ORAÇÃO E DESEJOS

                                                    

    Se não me engano, foi Santo Agostinho que disse que "nosso contínuo desejo é nossa contínua oração". Parece-me que foi ele também que disse que se queremos conhecer uma pessoa, não devemos perguntar a ela o que faz, e sim, o que mais ama. Para ele, são os afetos, ou os desejos, que definem nossa identidade, e não nossa funcionalidade.

 

    A cultura moderna, por outro lado, permanece perguntando pelo que fazemos. O que fazemos, o que temos, é o que define quem somos. Somos seres funcionais - uma expressão da moda, do estilo ou do poder. A profissão, o status, a função, precedem a pessoa. Passamos a vida lutando para conquistar um lugar, uma posição, um padrão que nos garanta o respeito, a dignidade e o reconhecimento.

 

    No entanto, ao perguntar pelo que amamos, Agostinho coloca os afetos e os desejos no centro de nossa identidade, resgatando o significado da pessoa como um ser relacional, e não, funcional. Noutras palavras, somos o que desejamos, um reflexo daquilo que amamos.

 

    O problema é que nossos desejos são, muitas vezes, desordenados, confusos e pervertidos. Não apenas nossos desejos, mas também os desejos produzidos pela cultura que nos envolve; todos trazem consigo os sinais da corrupção, da queda e do pecado. Logo, nossos desejos e afetos precisam também de conversão.

 

    Julia Gatta, escrevendo sobre o pensamento de Walter Hilton, místico cristão que viveu na Inglaterra no século 14 e foi quem trabalhou arduamente o tema da conversão das emoções e dos afetos, afirma: "A totalidade do ser está envolvida no processo de união com Cristo. Tanto nossa mente como nossos sentimentos precisam caminhar em direção à conversão, à progressiva purificação e, finalmente, à transformação. A renovação intelectual, se não é mais fácil, no mínimo é um assunto relativamente mais simples, comparado com a redenção da afetividade. A emoção, especialmente a emoção religiosa, é um fenômeno complexo. O fruto do Espírito não pode ser igualado a um simples 'sentir-se bem'. Como em todos os outros aspectos da natureza humana, a afetividade precisa ser interpretada, disciplinada e, finalmente, redimida".

 

    O propósito da oração, entre outros, é nos levar a um profundo mergulho em nossos desejos e afetos. Se de um lado temos convicções convertidas, que foram transformadas pelo poder da Palavra de Deus e do Espírito, por outro lado temos também emoções e sentimentos cujas expectativas nem sempre correspondem às expectativas de nossas convicções. É bem possível que a procura por um equilíbrio espiritual entre razão e emoção não passe necessariamente por um intercâmbio entre o que é racional e o que é emocional, mas por uma conversão de ambos. Infelizmente, temos procurado promover tal equilíbrio simplesmente dando oportunidades para que ambos se manifestem em nossas experiências.

########################################

▶ Tarefas a realizar
(1) No artigo, reescreva o trecho que começa com as palavras que contêm "O problema é" e termina com "também de conversão.", substituindo "pervertidos" por "corrompidos".
(2) Responda com base no artigo:
(a) Para Santo Agostinho, o que define nossa identidade?
(b) Em que país e em que século viveu Walter Hilton?
(c) Qual é, entre outros, o propósito da oração?
(3) Como ficaria, mais breve, o parágrafo do artigo que começa com "A cultura moderna, por outro lado"?

▶ Material fornecido
########################################

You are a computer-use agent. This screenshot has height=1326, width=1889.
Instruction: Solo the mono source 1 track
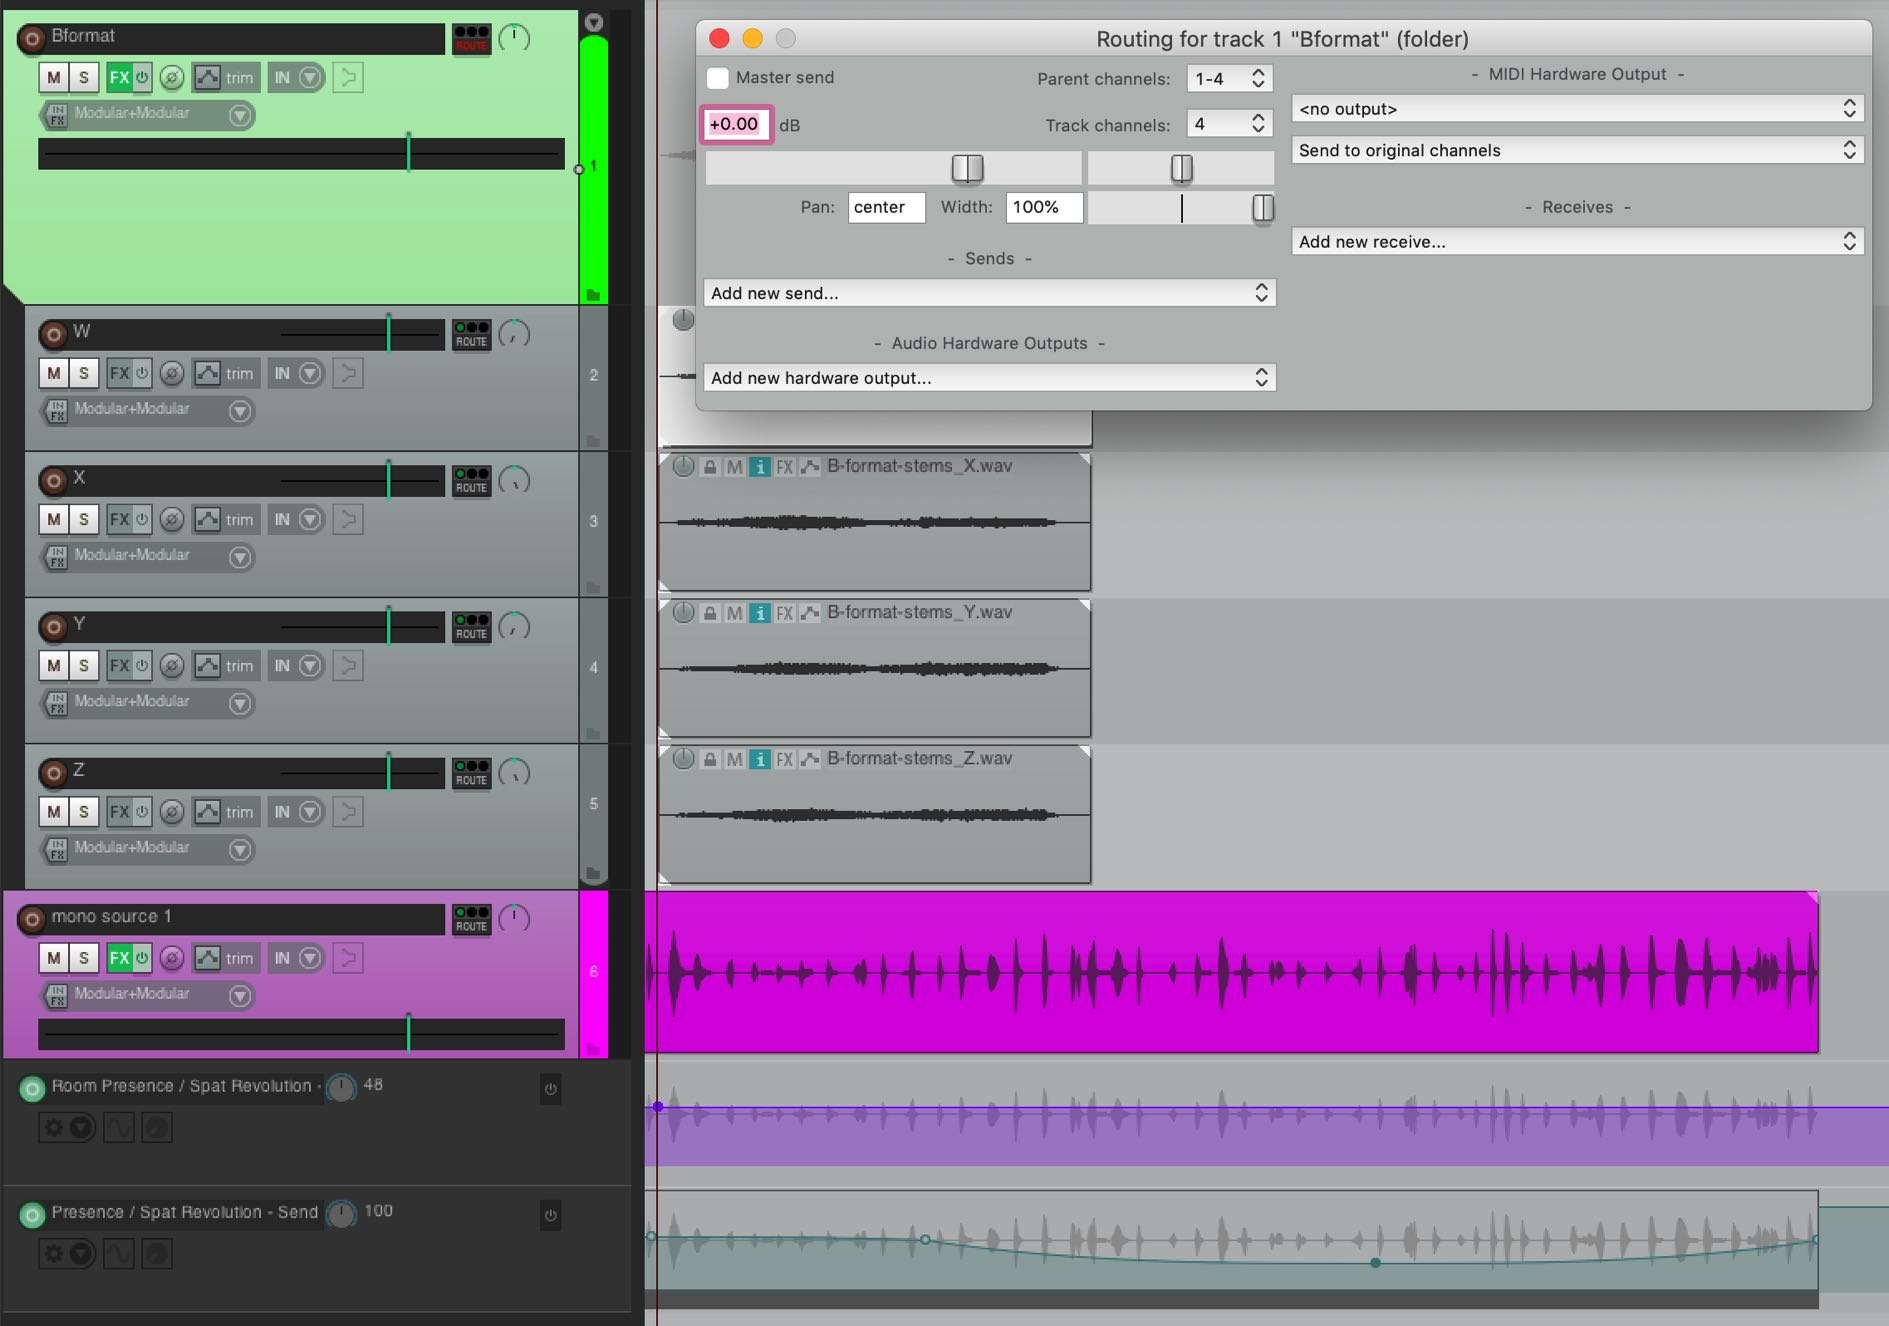84,958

########################################

▶ Respostas
(1)
O problema é que nossos desejos são, muitas vezes, desordenados, confusos e corrompidos. Não apenas nossos desejos, mas também os desejos produzidos pela cultura que nos envolve; todos trazem consigo os sinais da corrupção, da queda e do pecado. Logo, nossos desejos e afetos precisam também de conversão.

(2)
(a) Os afetos, ou os desejos, e não nossa funcionalidade.
(b) Na Inglaterra, no século 14.
(c) Levar-nos a um profundo mergulho em nossos desejos e afetos.

(3) A cultura moderna segue perguntando pelo que fazemos. Somos definidos pelo que fazemos e temos, como seres funcionais, e a profissão, o status e a função vêm antes da pessoa. Assim, passamos a vida lutando por um lugar, uma posição ou um padrão que nos garanta respeito, dignidade e reconhecimento.